House Democrats on July 26 introduced a proposal that would set term limits on U.S. Supreme Court justices.
The bill’s sponsor, Rep. Hank Johnson (D-Ga.), chair of the chamber’s Judiciary Subcommittee on Courts, claimed that the nation’s higher court faces a “legitimacy crisis.”
Johnson is joined by Democratic co-sponsors Reps. Jerry Nadler of New York, David Cicilline of Rhode Island, Sheila Jackson Lee of Texas, Steve Cohen of Tennessee, and Karen Bass and Ro Khanna of California for the TERM [Supreme Court Tenure Establishment and Retirement Modernization] Act.
Stung by rulings “this last year,” which he didn’t name, Nadler said he wanted term limits to shift the balance of power away from the high court’s conservative majority, which he considers to be “radical, unrestrained.”
Among its decisions this year, the Supreme Court in May overturned Roe v. Wade, the seminal 1973 ruling that made abortion legal nationwide. That ruling was cheered by conservatives but was met with anger by politicians on the left as well as protests and vandalism by activists.
Since 1869, the Supreme Court has been made up of nine justices appointed for lifetime terms. But this tradition has been increasingly challenged by some Democrats and left-leaning advocates.
There are currently six conservative justices: Chief Justice John Roberts, Clarence Thomas, Samuel Alito, Neil Gorsuch, Brett Kavanaugh, and Amy Coney Barrett. There are also three left-leaning justices, including Sonia Sotomayor, Elena Kagan, and Ketanji Brown Jackson.
Opposition
Harvard Law School professor Noah Feldman, who was part of President Joe Biden’s Presidential Commission on the Supreme Court in late June, previously said substantial reforms could be “disastrous.”“The question is whether under our current circumstances, weakening the court through substantial reform—and I have in mind ‘court-packing,’ and most forms of jurisdiction stripping—would enhance or undermine the institutional legitimacy of the court, which legitimacy enables it to fulfill these functions,” he said.
“In my view, those sorts of firms would be disastrous for the capacity of the Supreme Court to engage in these roles that it currently engages in.”
“This faux-academic study of a non-existent problem fits squarely within liberals’ years-long campaign to politicize the court, intimidate its members and subvert its independence.”
Democrats
The bill’s co-sponsors described the legislation in terms of “restoring balance [and] ... the public’s trust” in the Supreme Court, which some of them described as “radical,” “unrestrained,” and “backwards.”They made no mention of any support among conservatives for the Supreme Court’s rulings on gun laws and abortions—issues that typically divide Americans on the left and right.
Nadler, the chairman of the House Judiciary Committee, expressed concern that the United States would “be left with” a majority of conservative Supreme Court justices “for a generation or more.”
“Instead, under this bill, each President would be entitled to appoint two justices,” he added, expressing a view that under the proposed legislation there would be an opportunity over time to undo the current makeup of the bench to reflect left-leaning public views.
Cicilline claimed the Supreme Court is losing the public’s confidence, and said the legislation is a way to restore “the Court’s important role in our constitutional system.”
The Bill
Under the TERM Act (pdf), a new justice would take the bench every two years and spend 18 years in active service.Staggering term limits with nine justices means there would be a vacancy every two years, allowing each president two appointees per term.
The justices who retain office would assume senior status.
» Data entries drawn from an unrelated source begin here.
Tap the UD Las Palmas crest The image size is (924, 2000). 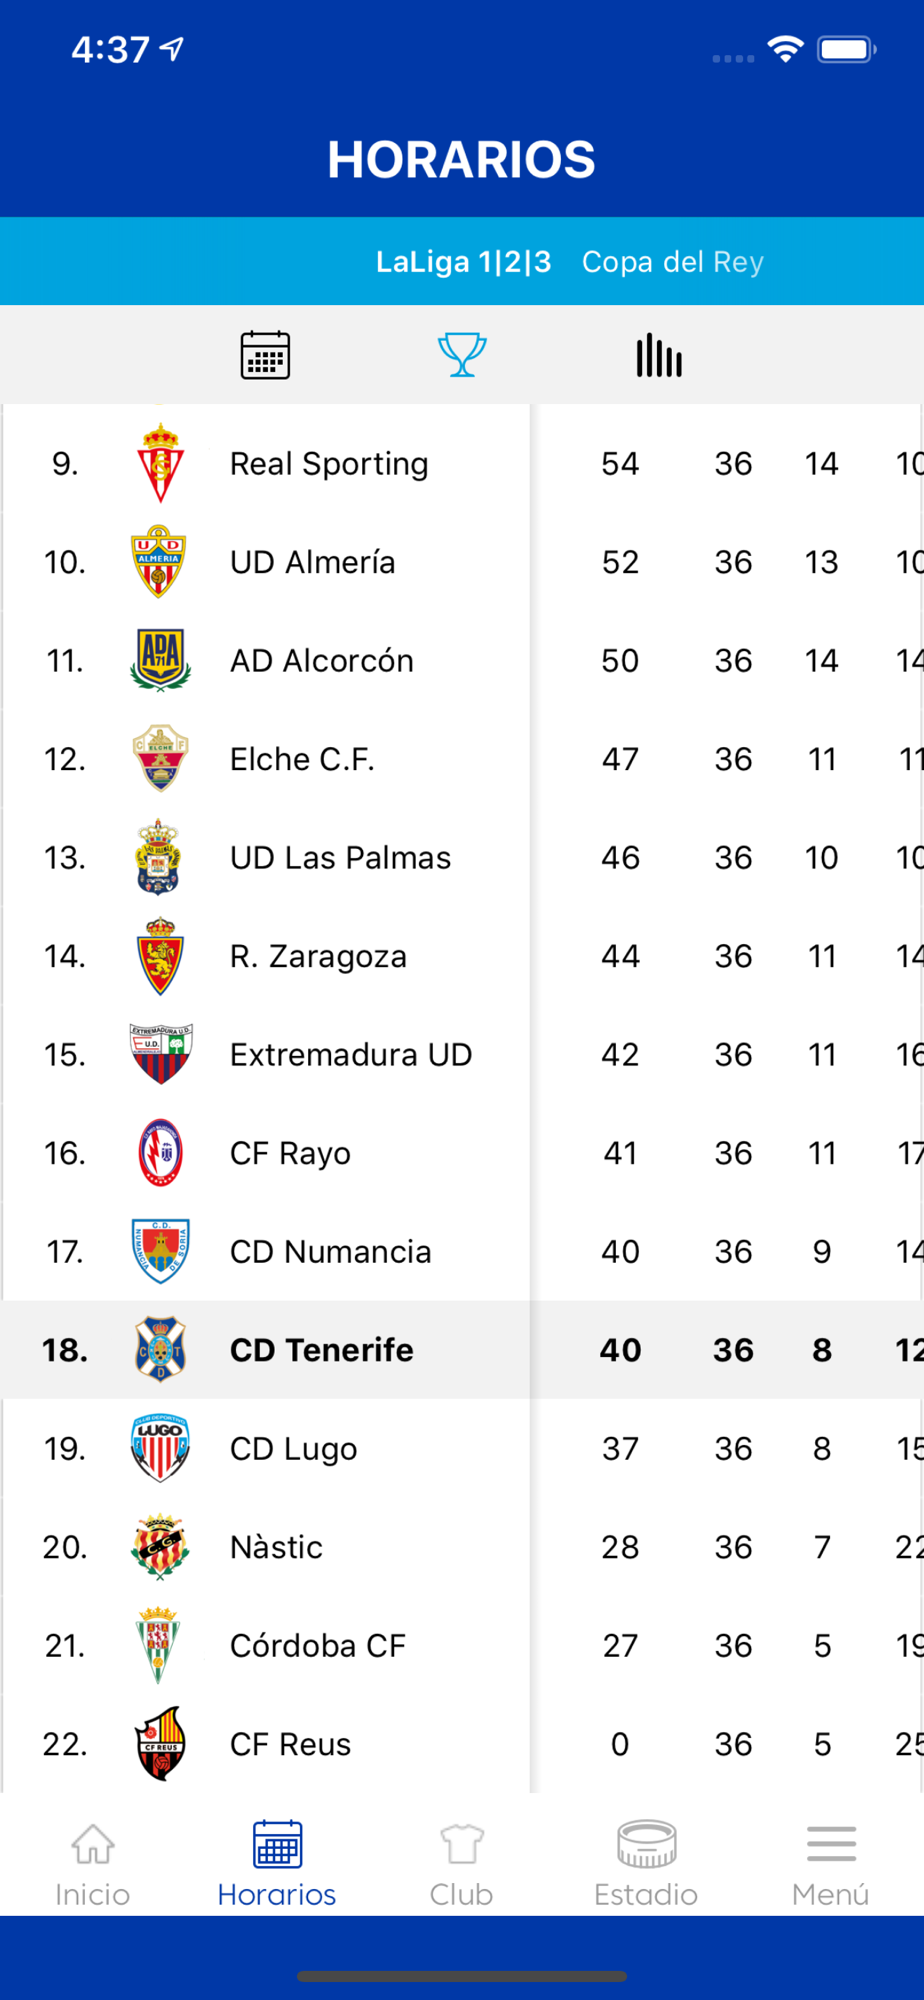pyautogui.click(x=160, y=858)
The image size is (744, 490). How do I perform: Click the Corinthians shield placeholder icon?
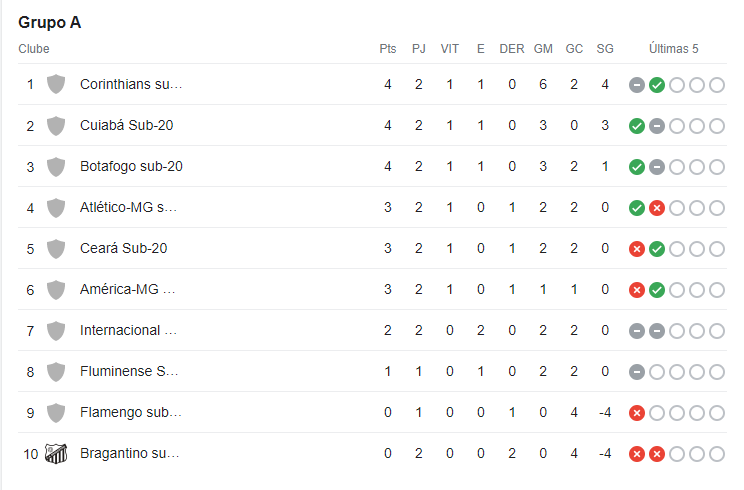pyautogui.click(x=56, y=84)
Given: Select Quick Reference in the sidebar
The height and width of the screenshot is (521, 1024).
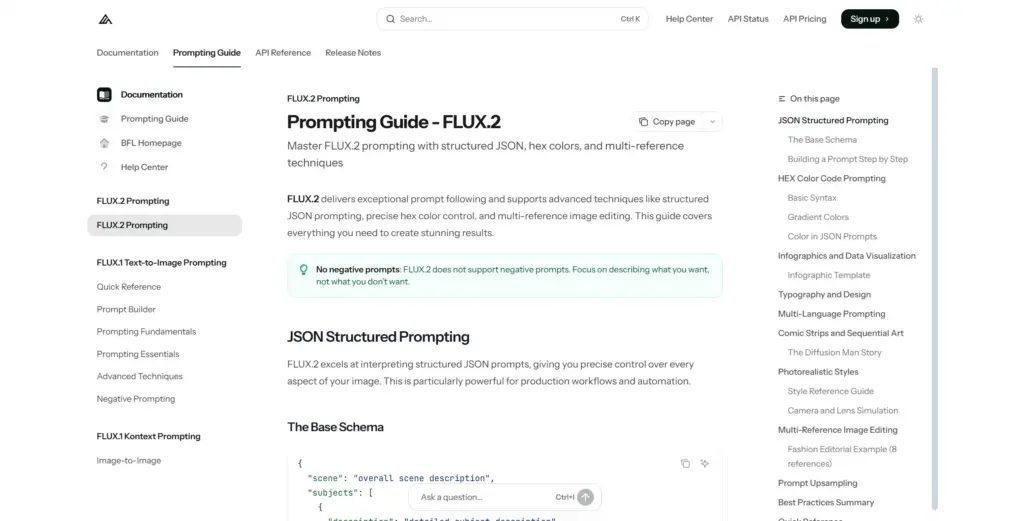Looking at the screenshot, I should click(x=129, y=287).
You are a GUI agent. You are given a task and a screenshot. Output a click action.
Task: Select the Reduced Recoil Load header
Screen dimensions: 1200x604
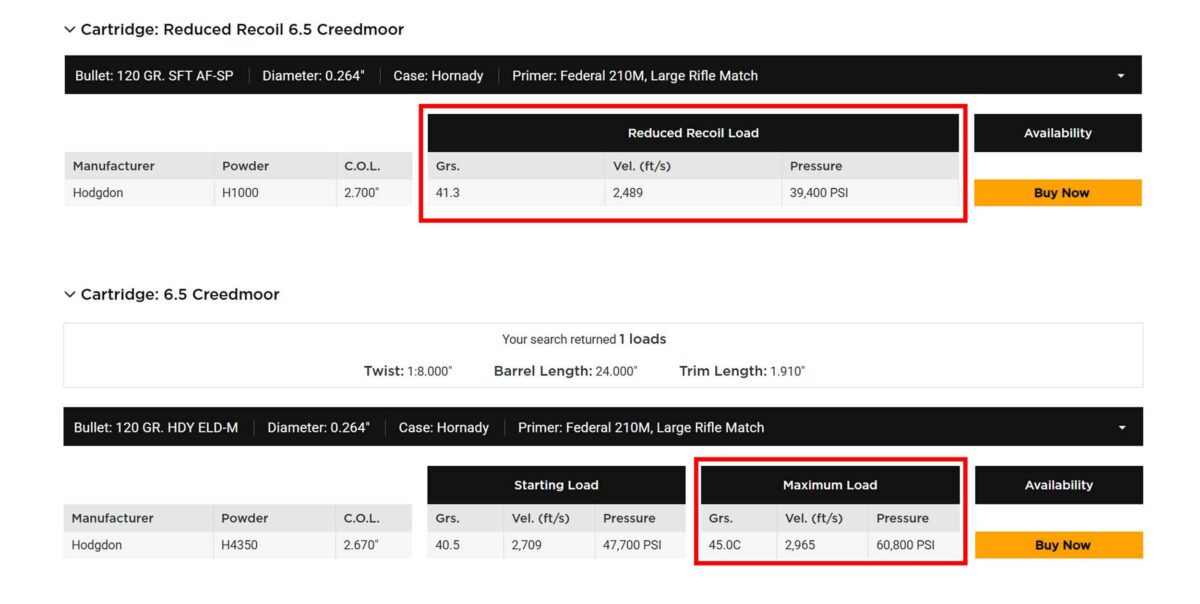693,133
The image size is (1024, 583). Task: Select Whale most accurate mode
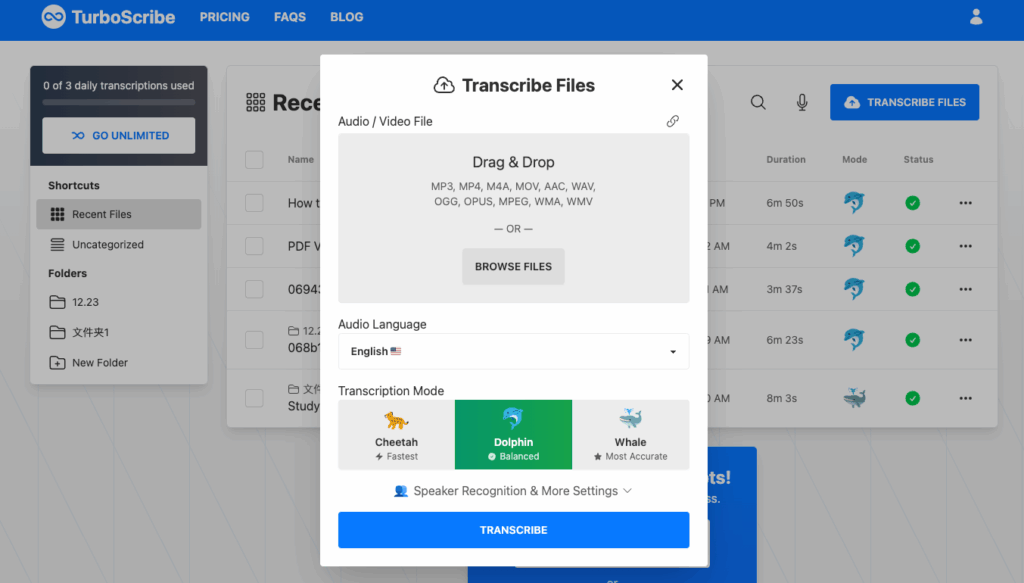(x=630, y=434)
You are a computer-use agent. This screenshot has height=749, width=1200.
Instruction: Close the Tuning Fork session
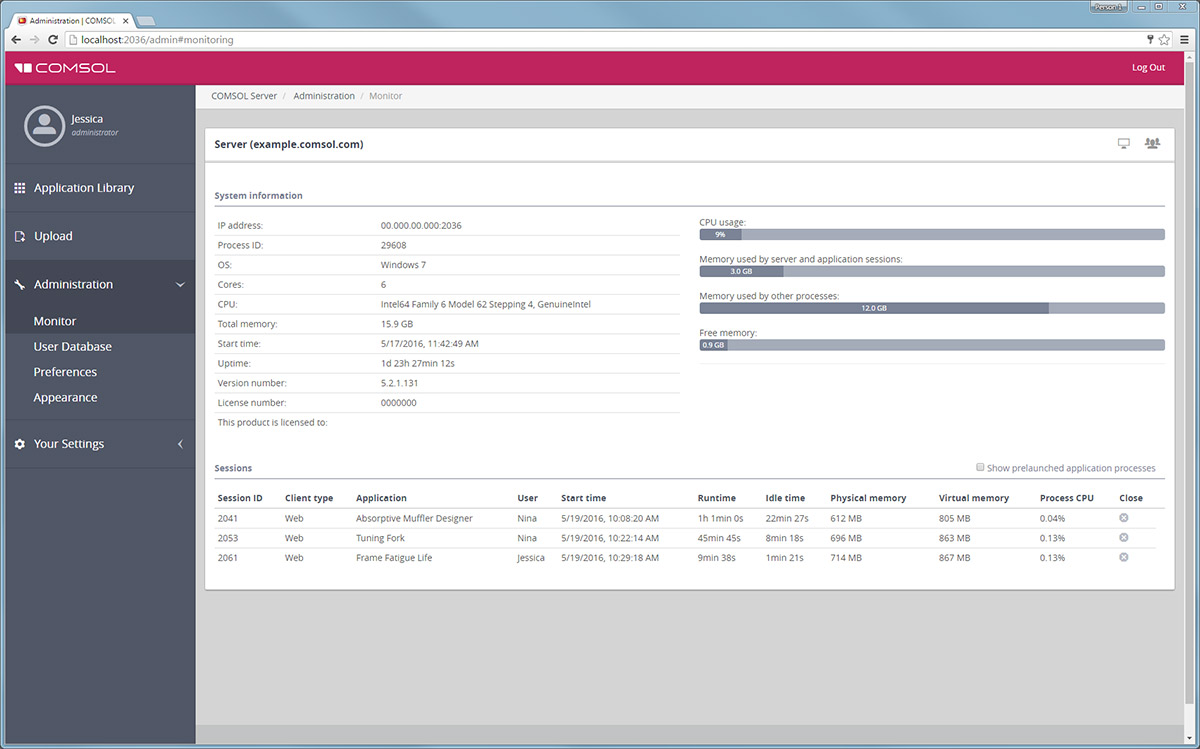(1123, 538)
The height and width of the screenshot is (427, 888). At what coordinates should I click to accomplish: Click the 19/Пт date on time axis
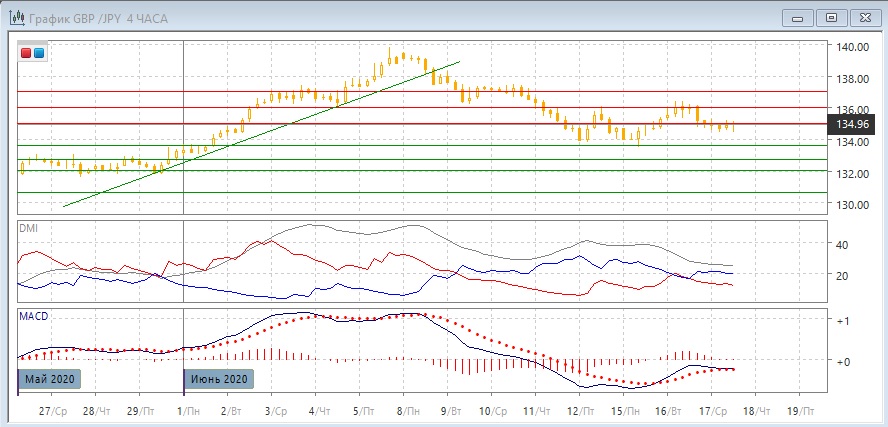coord(800,410)
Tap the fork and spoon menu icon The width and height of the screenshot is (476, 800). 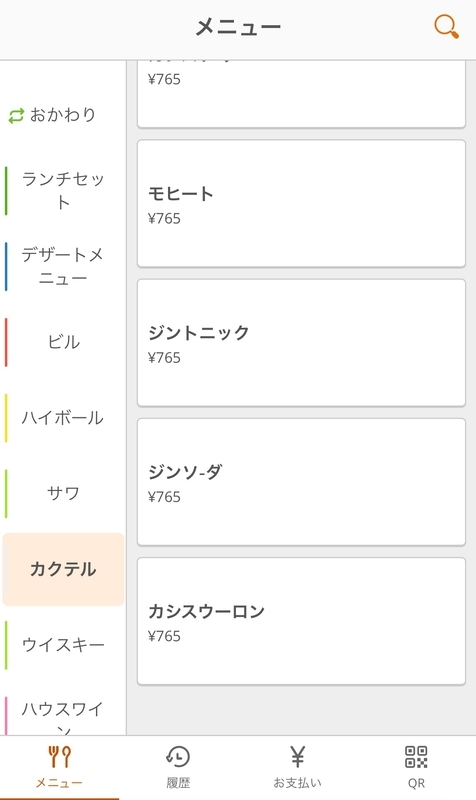point(59,757)
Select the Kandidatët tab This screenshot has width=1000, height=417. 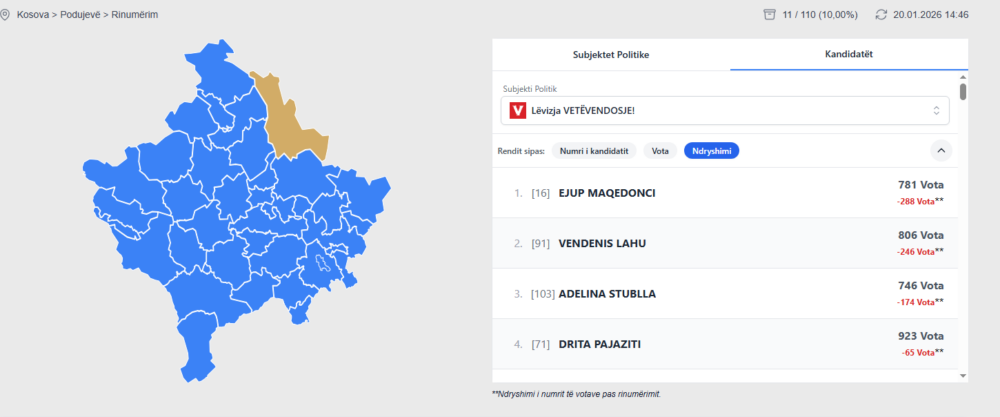[849, 55]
The new appointments would happen in the first and third years following a presidential election as the sole means of high court appointments.
Justices on the current bench would assume senior status in order of length of service as each new justice is appointed. Thomas, who is currently the longest-serving justice on the court with a tenure of 30 years, would be moved to semi-retirement first under the proposal.
The proposal would also preserve judicial independence by ensuring that Supreme Court justices who assume senior status remain fully compensated members of the federal judiciary for life, capable of exercising official duties on and off the bench for as long as they choose.
Sen. Sheldon Whitehouse (D-R.I.) introduced a similar bill in the Senate.